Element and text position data
----------

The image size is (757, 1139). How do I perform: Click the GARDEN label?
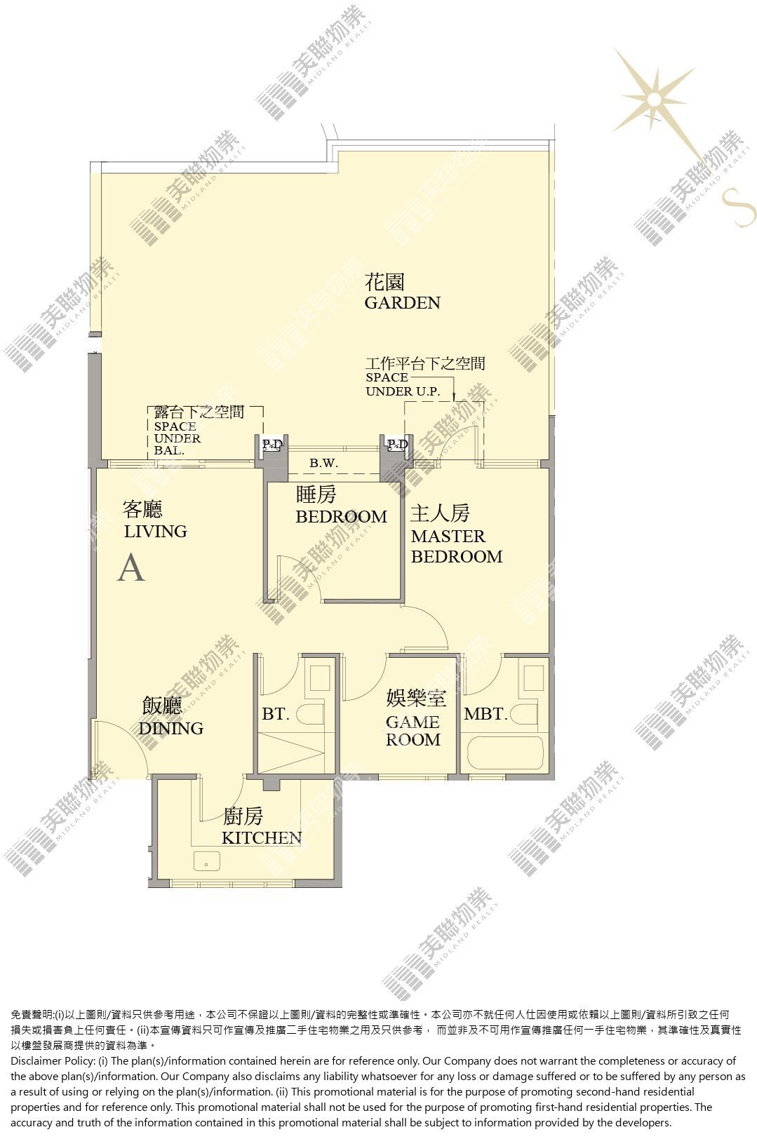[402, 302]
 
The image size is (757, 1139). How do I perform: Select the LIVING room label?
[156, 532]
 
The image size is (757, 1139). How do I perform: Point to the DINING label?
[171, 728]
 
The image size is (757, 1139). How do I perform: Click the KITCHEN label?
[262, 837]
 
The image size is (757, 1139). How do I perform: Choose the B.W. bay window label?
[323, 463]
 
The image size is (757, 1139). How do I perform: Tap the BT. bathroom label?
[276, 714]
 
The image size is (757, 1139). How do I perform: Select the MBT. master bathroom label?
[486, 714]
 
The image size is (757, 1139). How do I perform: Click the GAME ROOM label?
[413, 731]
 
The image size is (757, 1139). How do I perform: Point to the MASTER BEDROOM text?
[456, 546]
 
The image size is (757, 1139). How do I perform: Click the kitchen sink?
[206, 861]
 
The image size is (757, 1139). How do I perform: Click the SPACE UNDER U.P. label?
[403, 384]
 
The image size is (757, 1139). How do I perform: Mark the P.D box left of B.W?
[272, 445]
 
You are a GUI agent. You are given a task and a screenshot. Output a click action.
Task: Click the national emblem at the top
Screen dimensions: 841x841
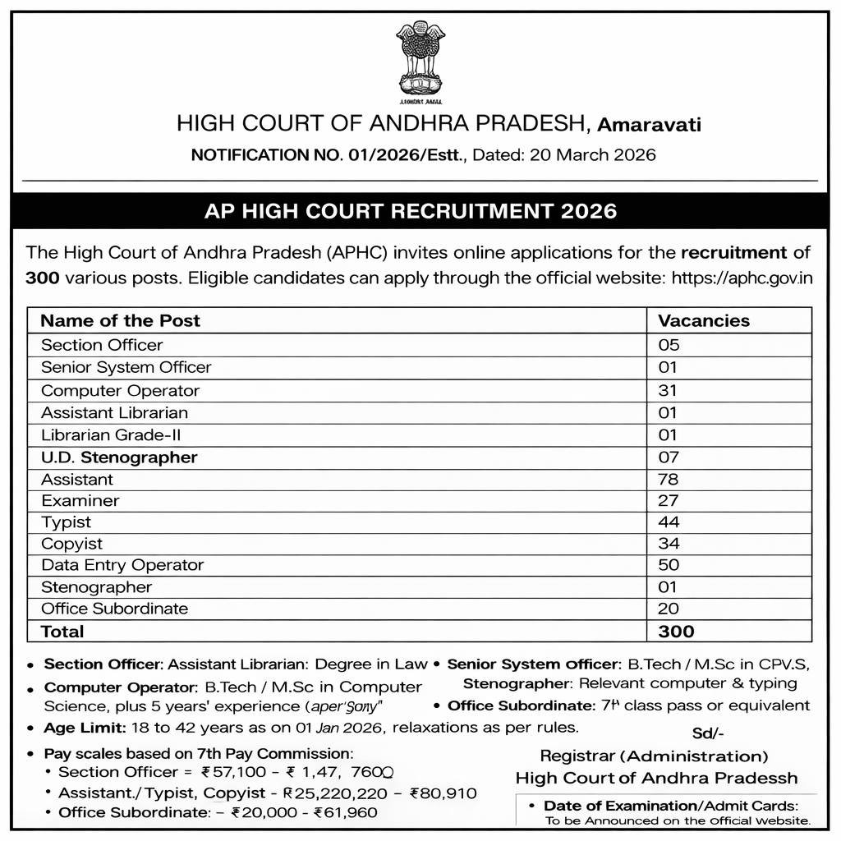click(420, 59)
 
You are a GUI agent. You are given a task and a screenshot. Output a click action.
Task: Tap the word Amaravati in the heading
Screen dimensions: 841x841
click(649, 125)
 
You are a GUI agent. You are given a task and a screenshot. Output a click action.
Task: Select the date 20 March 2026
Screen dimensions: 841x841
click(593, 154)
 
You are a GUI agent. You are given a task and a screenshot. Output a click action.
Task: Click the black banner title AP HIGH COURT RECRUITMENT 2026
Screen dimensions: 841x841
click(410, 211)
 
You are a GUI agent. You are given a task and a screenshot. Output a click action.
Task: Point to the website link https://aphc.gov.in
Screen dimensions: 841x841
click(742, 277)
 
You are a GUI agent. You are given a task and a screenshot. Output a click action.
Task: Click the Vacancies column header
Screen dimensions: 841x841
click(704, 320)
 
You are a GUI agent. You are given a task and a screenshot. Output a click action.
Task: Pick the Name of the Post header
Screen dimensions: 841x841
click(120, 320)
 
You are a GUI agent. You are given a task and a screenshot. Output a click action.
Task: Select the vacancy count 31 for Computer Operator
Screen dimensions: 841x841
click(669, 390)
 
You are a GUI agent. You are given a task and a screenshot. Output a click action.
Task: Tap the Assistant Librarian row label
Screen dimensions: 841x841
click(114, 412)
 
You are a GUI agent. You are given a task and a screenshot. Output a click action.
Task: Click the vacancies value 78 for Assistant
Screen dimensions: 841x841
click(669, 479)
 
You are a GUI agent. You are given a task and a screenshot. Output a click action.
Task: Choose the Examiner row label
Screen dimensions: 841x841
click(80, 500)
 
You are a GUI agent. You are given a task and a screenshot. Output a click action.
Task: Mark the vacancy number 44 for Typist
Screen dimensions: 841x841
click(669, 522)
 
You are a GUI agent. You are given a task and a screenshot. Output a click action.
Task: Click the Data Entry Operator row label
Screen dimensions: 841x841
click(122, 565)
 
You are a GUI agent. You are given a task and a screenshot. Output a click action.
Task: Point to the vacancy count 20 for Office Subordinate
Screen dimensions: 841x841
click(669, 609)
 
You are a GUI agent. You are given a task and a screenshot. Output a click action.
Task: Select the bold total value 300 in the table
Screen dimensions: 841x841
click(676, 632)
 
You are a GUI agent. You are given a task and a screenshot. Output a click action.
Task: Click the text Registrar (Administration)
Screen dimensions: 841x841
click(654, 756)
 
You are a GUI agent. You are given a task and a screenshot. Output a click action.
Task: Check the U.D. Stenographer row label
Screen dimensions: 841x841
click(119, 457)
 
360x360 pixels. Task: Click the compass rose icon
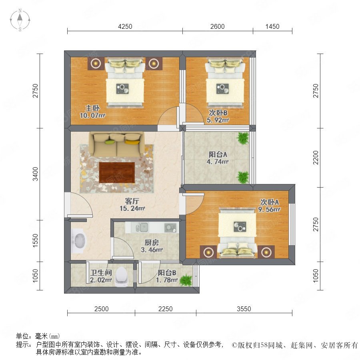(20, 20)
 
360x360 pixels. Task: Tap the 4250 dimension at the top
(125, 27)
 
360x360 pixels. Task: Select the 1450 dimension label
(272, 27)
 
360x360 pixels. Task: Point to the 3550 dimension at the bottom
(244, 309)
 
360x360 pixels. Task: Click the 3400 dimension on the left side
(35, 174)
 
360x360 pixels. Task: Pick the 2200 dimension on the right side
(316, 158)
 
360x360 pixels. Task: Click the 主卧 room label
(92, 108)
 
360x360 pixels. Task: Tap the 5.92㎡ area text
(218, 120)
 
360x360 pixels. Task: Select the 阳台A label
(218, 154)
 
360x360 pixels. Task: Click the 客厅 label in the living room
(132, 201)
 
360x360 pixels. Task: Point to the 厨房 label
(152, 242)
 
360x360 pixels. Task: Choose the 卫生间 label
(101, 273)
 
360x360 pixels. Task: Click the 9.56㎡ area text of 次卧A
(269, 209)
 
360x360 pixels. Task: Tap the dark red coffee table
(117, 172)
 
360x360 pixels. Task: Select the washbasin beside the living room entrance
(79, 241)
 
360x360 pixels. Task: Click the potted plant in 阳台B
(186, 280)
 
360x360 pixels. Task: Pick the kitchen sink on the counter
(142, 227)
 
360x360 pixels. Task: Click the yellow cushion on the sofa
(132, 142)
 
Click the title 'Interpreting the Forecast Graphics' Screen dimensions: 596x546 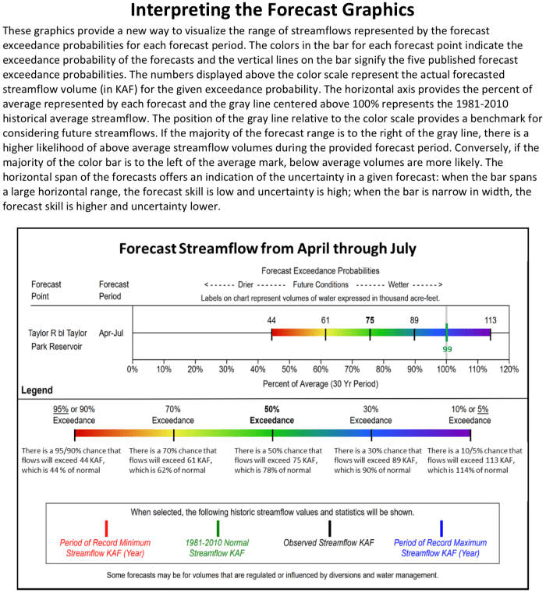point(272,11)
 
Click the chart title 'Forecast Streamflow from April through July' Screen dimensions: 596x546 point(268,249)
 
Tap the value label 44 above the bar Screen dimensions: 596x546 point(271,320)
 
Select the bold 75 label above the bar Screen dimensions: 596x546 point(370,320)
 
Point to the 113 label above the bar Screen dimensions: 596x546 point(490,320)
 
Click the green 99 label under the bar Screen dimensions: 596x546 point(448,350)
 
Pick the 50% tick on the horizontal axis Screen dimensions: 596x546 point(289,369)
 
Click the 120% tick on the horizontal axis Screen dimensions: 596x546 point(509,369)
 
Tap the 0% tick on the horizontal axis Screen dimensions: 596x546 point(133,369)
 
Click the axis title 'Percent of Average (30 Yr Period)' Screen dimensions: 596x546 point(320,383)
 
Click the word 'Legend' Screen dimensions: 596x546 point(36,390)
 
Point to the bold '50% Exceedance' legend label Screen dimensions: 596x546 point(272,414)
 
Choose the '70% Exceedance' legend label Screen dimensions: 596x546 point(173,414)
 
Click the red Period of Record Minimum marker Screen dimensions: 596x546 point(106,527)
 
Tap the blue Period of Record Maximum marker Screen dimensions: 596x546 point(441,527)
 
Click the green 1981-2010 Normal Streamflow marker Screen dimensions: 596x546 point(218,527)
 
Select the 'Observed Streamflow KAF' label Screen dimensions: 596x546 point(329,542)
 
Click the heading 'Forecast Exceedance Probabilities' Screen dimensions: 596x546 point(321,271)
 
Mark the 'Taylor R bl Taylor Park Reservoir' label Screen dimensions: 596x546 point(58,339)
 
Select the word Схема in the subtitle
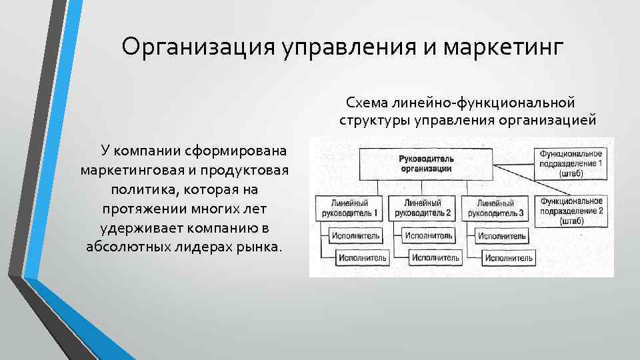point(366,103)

----------

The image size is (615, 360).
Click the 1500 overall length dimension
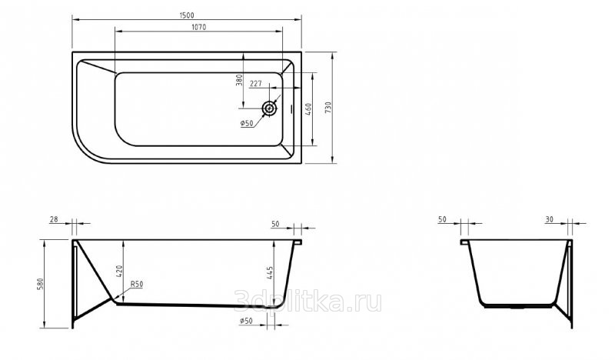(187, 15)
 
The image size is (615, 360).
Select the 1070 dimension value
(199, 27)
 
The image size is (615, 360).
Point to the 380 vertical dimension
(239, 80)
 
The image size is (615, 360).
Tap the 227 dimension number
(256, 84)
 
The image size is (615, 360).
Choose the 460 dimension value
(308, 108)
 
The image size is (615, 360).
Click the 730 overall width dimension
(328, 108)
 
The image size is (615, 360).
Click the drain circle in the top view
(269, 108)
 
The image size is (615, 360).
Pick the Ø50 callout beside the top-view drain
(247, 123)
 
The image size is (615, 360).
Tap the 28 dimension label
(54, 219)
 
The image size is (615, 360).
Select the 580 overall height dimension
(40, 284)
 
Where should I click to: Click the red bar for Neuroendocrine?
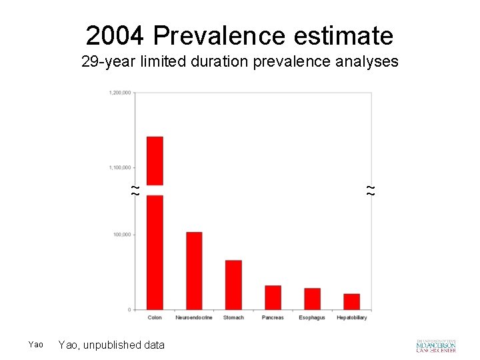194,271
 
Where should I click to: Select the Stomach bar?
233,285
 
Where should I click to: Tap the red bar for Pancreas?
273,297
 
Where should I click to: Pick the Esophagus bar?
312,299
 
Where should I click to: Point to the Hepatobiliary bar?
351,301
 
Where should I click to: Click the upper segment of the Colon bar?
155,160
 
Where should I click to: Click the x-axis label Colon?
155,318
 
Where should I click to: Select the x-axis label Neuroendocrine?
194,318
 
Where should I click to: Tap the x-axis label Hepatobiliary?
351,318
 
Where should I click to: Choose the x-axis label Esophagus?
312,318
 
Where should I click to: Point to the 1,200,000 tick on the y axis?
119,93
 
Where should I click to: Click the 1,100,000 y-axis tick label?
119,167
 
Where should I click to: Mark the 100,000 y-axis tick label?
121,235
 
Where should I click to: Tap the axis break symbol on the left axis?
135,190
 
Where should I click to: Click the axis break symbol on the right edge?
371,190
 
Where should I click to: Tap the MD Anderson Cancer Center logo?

----------

- _Task_: Substitute "Screen size" for every "Screen dimensions" in the material from the line with "GAME ROOM label?" to the line with "click(669, 479)", and give those lines back with nothing else changed. Leave the pictures out.

- _Finished answer_:
The image size is (757, 1139). How do I perform: Click the GAME ROOM label?
[413, 731]
 
The image size is (757, 1139). How do I perform: Point to the MASTER BEDROOM text?
[456, 546]
 
The image size is (757, 1139). How do I perform: Click the kitchen sink?
[206, 861]
 
The image size is (757, 1139). How do I perform: Click the SPACE UNDER U.P. label?
[403, 384]
 
The image size is (757, 1139). How do I perform: Mark the P.D box left of B.W?
[272, 445]
 
You are a GUI agent. You are given a task and a screenshot. Output a click action.
Task: Click the national emblem at the top
Screen size: 841x841
click(420, 59)
 
You are a GUI agent. You are given a task and a screenshot. Output a click action.
Task: Tap the word Amaravati in the heading
Screen size: 841x841
click(649, 125)
 
You are a GUI agent. You are given a task and a screenshot. Output a click action.
Task: Select the date 20 March 2026
Screen size: 841x841
click(593, 154)
 
You are a GUI agent. You are given a task and a screenshot. Output a click action.
Task: Click the black banner title AP HIGH COURT RECRUITMENT 2026
Screen size: 841x841
click(410, 211)
 
You are a GUI agent. You are given a task and a screenshot. Output a click action.
Task: Point to the website link https://aphc.gov.in
Screen size: 841x841
click(742, 277)
 
You are a GUI agent. You are given a task and a screenshot. Output a click action.
Task: Click the Vacancies column header
Screen size: 841x841
click(704, 320)
 
You are a GUI agent. You are given a task and a screenshot. Output a click action.
Task: Pick the Name of the Post header
Screen size: 841x841
click(120, 320)
 
You are a GUI agent. You are given a task and a screenshot. Output a click action.
Task: Select the vacancy count 31 for Computer Operator
Screen size: 841x841
click(669, 390)
 
You are a GUI agent. You are given a task and a screenshot. Output a click action.
Task: Tap the Assistant Librarian row label
Screen size: 841x841
click(114, 412)
 
You are a GUI agent. You are given a task and a screenshot. Output a click action.
Task: Click the vacancies value 78 for Assistant
Screen size: 841x841
click(669, 479)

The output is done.